ЗАДАНИЯ
(1) Перепишите часть фрагмента о политическом раздроблении начиная со слов «Во Франции, в» и заканчивая словами «самостоятельных городовых республик.» включительно, заменив «Италии» на «Испании».
(2) Пожалуйста, переведите на английский язык следующее предложение из фрагмента о политическом раздроблении: «То же самое замечается в Италии, где процесс обособления отдельных частей государства привел к образованию большого числа самостоятельных городовых республик.»
(3) Сколько провинций, по данным фрагмента о политическом раздроблении, насчитывалось во Франции уже в X столетии?

ФРАГМЕНТ ДОКУМЕНТА
□ □ □
После разделения империи Карла Великого во всех государствах, на которые она распалась, обнаружилось неудержимое стремление к разложению и локализации верховной государственной власти.
Во Франции, в которой уже в X столетии насчитывалось свыше 55 различных провинций, пользовавшихся значительной независимостью от центрального правительства, разделение государственной территории все более усиливалось. То же самое замечается в Италии, где процесс обособления отдельных частей государства привел к образованию большого числа самостоятельных городовых республик.
Но ни в одной стране политическое раздробление не приняло таких размеров, как в Германии: здесь не только провинции и города сделались суверенными, но и каждый замок, каждый барон стремился уйти от подчинения общей государственной власти и получить независимое политическое существование.
□ □ □
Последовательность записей
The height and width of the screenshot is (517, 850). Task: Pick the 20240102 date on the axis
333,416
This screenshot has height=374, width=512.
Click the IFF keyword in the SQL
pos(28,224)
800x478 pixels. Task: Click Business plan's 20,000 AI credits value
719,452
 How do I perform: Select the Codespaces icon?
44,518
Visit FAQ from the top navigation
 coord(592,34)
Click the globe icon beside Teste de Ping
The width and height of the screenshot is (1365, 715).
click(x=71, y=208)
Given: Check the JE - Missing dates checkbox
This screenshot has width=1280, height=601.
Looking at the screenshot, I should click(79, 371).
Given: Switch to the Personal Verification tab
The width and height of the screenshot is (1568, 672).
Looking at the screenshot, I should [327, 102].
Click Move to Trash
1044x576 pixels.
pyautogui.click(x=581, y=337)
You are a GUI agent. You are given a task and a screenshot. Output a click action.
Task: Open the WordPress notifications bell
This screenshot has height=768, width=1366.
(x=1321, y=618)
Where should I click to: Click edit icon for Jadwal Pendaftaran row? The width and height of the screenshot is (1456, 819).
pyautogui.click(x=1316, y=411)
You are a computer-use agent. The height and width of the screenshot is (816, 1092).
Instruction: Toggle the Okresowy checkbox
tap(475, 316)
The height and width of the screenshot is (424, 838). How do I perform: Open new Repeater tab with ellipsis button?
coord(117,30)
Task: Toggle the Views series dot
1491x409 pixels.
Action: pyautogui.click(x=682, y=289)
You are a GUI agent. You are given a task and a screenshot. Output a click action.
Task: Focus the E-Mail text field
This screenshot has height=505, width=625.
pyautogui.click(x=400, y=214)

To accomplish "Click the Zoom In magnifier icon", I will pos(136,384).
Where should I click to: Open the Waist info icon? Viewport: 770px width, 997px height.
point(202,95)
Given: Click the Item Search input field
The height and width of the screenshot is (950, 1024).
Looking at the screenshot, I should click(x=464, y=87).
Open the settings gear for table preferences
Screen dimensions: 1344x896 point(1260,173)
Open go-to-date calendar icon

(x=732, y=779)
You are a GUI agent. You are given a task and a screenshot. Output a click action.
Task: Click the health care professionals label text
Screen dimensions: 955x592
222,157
□ □ □
ОТВЕТЫ К ЗАДАНИЯМ
(1)
Во Франции, в которой уже в X столетии насчитывалось свыше 55 различных провинций, пользовавшихся значительной независимостью от центрального правительства, разделение государственной территории все более усиливалось. То же самое замечается в Испании, где процесс обособления отдельных частей государства привел к образованию большого числа самостоятельных городовых республик.

(2) The same is observed in Italy, where the process of separating individual parts of the state led to the formation of a large number of independent city republics.

(3) Свыше 55 различных провинций.